Illuminating the brain with an ultra-thin, flexible, multipoint microLED array film
Researchers at Toyohashi University of Technology, Dokkyo Medical University and the Okinawa Institute of Science and Technology Graduate University have developed a flexible, multipoint microLED array film. The film can be flexibly attached to cover the brain and can illuminate specific regions of it as microLEDs are arranged along multiple points of it.
In recent years, optogenetics has enabled the manipulation of neural activity by light. While this technique requires a light-emitting device, there were no optical devices that could be attached to cover entire tissues such as the brain, with the light only influencing target neurons, or that could be implanted in an organism so that the activity would be freely manipulated by light.

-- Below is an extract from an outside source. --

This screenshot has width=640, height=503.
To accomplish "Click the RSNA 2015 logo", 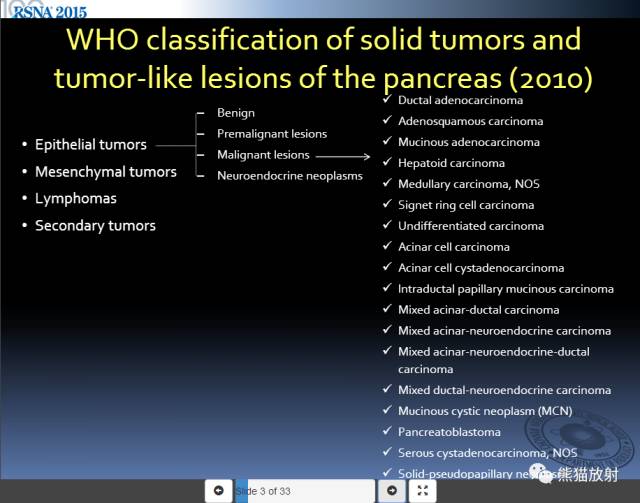I will 49,11.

To implement this device, a thin, lightweight, and flexible body is required. It was thus necessary to establish a technology to arrange an LED layer a couple of micrometers thick highly precisely on an ultra-thin film that is not harmful or toxic to living tissue. The research group this time has established both (1) a technology to form a hollow structure of microLEDs with high density and in minute detail, and (2) a high-precision batch transfer technology using a thermal release sheet. With these technologies, it has also successfully developed an ultra-thin, lightweight multipoint microLED array film that maintains lighting performance even when the film is bent. The application of the developed device is expected to create a new area of neuroscience research aimed at comprehensively understanding the brain information that underpins how neural activity, behaviors, and disorders are linked.
Details
At present, attempts are being made to use light to manipulate the activity of various functional molecules inside an organism. In particular, optogenetics—a technique to activate neural activity with light by expressing photosensitive proteins that react to a specific color of light in neurons—has a high temporal resolution and has been utilized to elucidate brain function. However, to comprehensively elucidate the complex neural network created by neurons in the brain, it is necessary to employ light stimulation that will enable free manipulation of certain regions of neurons distributed across a wide range of the brain. The application of conventional optical fibers and microscopes is not sufficient to illuminate certain or multiple regions at the same time and also restricts the free movement of animals. Although this meant high hopes for the application of an implantable LED device, the size of commercial LEDs is as large as 200 µm with thickness of tens to one hundred micrometers, so that it cannot cover a wide range of the brain. As such, it was regarded as unsuitable as a device to stimulate specific neurons in the regions.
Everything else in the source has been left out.